В последнее время «селекторка» участилась — приближался конец года, и министерство беспокоилось о выполнении плана. На предстоящее совещание вызывались автобусники, однако управленческое начальство не хотело рисковать, возможно, министр поинтересуется и таксомоторными делами, мало ли какие вопросы могут возникнуть? Лучше пусть явятся и руководители таксопарков…
Интересно, успели сообщить Мусатову? В субботу Мусатова не было дома, вероятно, уехал за город, на дачу.

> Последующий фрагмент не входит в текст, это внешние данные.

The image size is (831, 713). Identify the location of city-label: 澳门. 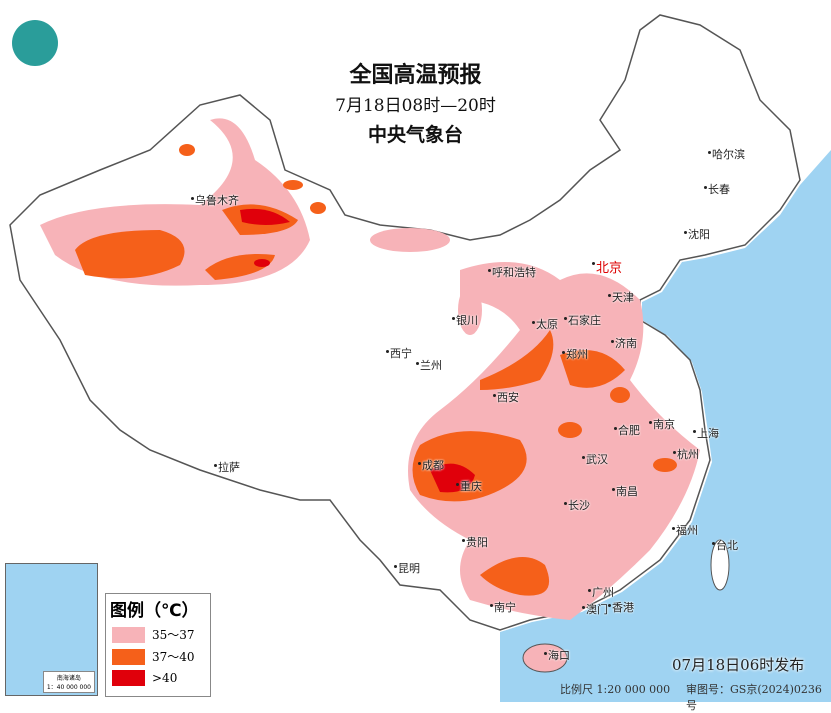
(597, 610).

Тарутин с сомнением взглянул на бледно-серое предрассветное окно, в которое ветер метал снежную крошку, и, протянув руку, нащупал папиросы. Сколько раз он давал себе слово не курить натощак и не сдерживал…

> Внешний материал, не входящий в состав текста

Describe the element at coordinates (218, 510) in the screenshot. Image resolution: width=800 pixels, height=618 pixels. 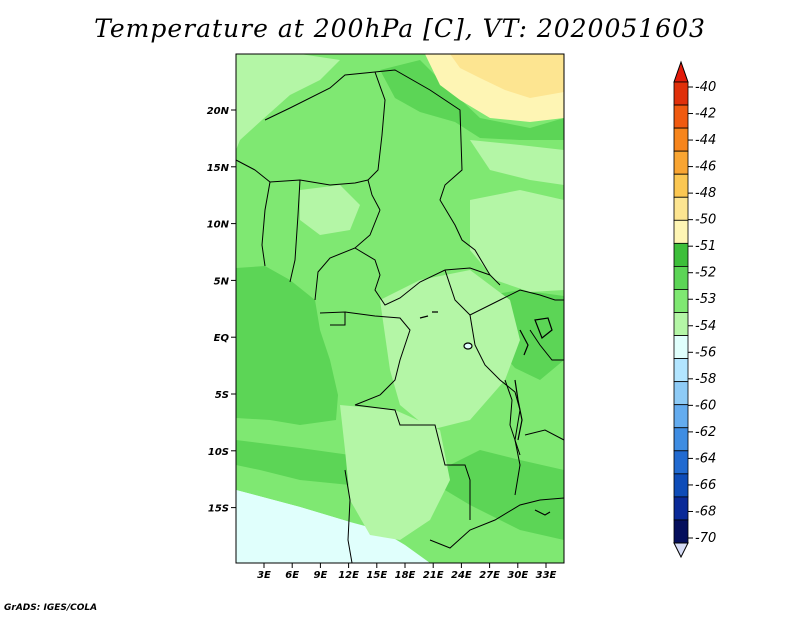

О прошлой близости Мусатова и Вики Тарутин старался не думать. Больше, пожалуй, его тяготило чувство вины перед Мусатовым. А собственно, в чем его вина? Он даже и не знал, что Вика знакома с Сергеем, не говоря уж о каких-то близких отношениях. Почему он должен думать об этом? Вообще, постоянное самокопание, угрызения совести, черт возьми, когда-нибудь сыграют с ним злую шутку…

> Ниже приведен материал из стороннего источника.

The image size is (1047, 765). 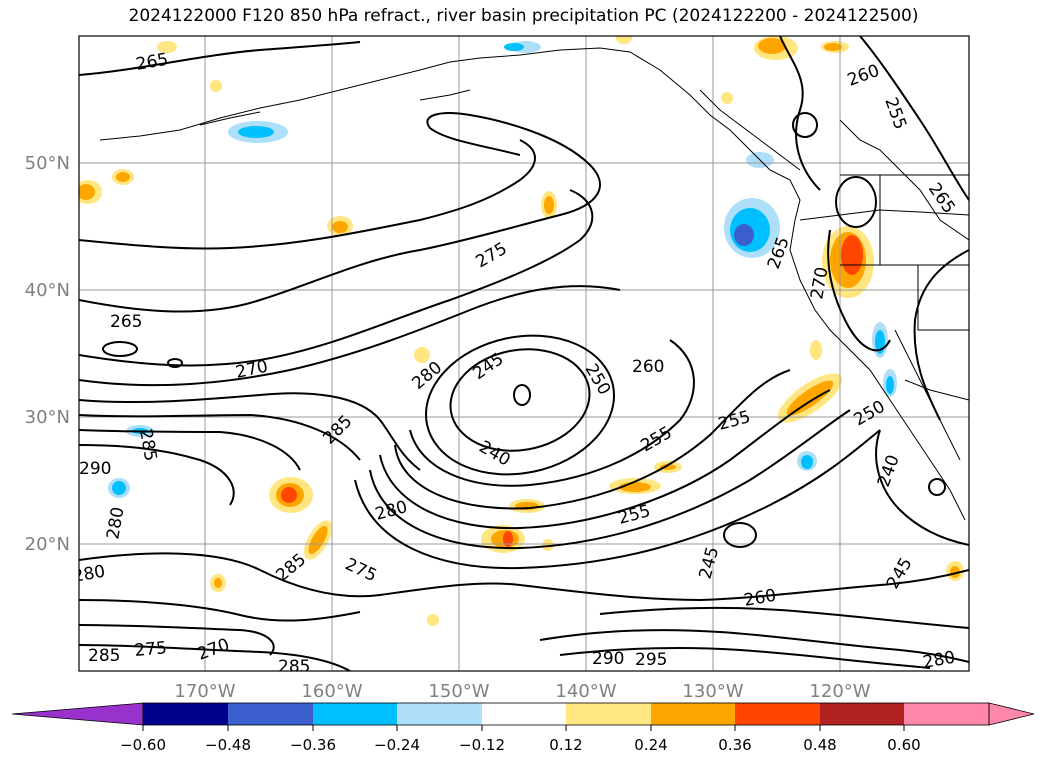 I want to click on lon-label-120w: 120°W, so click(x=840, y=692).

Тарутин приподнялся на локте и взглянул на будильник. В полумраке комнаты с трудом различались стрелки — без четверти пять. А будильник поставлен на пять. Сколько же времени он спал? Последний раз он позвонил Вике в половине первого ночи. Телефон не отвечал. Он звонил ей весь вчерашний вечер. Только однажды, где-то около одиннадцати, подошла тетка и сказала, что Вики дома нет, когда придет — неизвестно…
Тарутин решительно отбросил одеяло и сел.
Тяжелый махровый халат лежал на спинке стула — подарок мамы. Удивительно, что бы мама ему ни дарила, любая чепуховина рано или поздно оказывалась пренеобходимейшей вещью. Как он тогда отбивался от халата: и места в чемодане нет, и яркий слишком! Столько времени провалялся в шкафу. А однажды надел и теперь не снимает — привык и полюбил. Неплохо бы сегодня заказать телефонный разговор с Ленинградом, недели три не разговаривал с матерью. В последний раз звонил, застал мужа сестры. После отъезда Тарутина из Ленинграда мать съехалась с сестрой, разменяв свои квартиры на одну общую, большую, пятикомнатную, в старом доме на канале Грибоедова. Семья у сестры большая, шумная, добрая — трое детей, муж зубной врач, отличный человек, добряк, хлебосол. И умница. Да и сестра человек славный. В одном она с матерью не сладит — шестьдесят пять лет матери, а все не бросает работу хирургической сестры. Говорит: уйдет профессор на пенсию, тогда и она с ним. А профессор ее дубок, восьмой десяток разменял, а все оперирует. Их в больнице называют «могиканами». Несколько лет назад, овдовев, профессор сделал матери предложение. (Как раз Тарутин в это время был в отпуске, в Ленинграде…) Мать пришла вечером домой с букетом гвоздик. Ничего в этом удивительного не было — больные нередко преподносили ей цветы. Но тогда мать пришла какая-то необычная — смущенная, тихая. И все это заметили. «А мой-то знаете что учудил? — Все знали, кого она имела в виду. И выжидательно молчали. — Предложение мне сделал, старый козел. И цветы вот. Умора…» И сама смеется тоненько. Руками всплескивает. И ресницами моргает часто-часто, словно хочет слезы подавить. Добрая, милая, родная мама. Солнечный зайчик. Маленькая, светлая… А потом состоялся семейный совет. Неофициальный, так, между делом, за чашкой чая, точно это просто незначительное происшествие, не более — иначе мама рассердилась бы. Осторожно надо, осторожно. Он и сестра были не против. А зубной врач при каждом упоминании хохотал и хлопал себя по коленям… «Ну вас всех, придумали тоже, — говорила мама. — Мало я на него в операционной нагляделась. Тридцать лет вместе… Ну и чудик! Всего можно было ожидать, но такого?!.»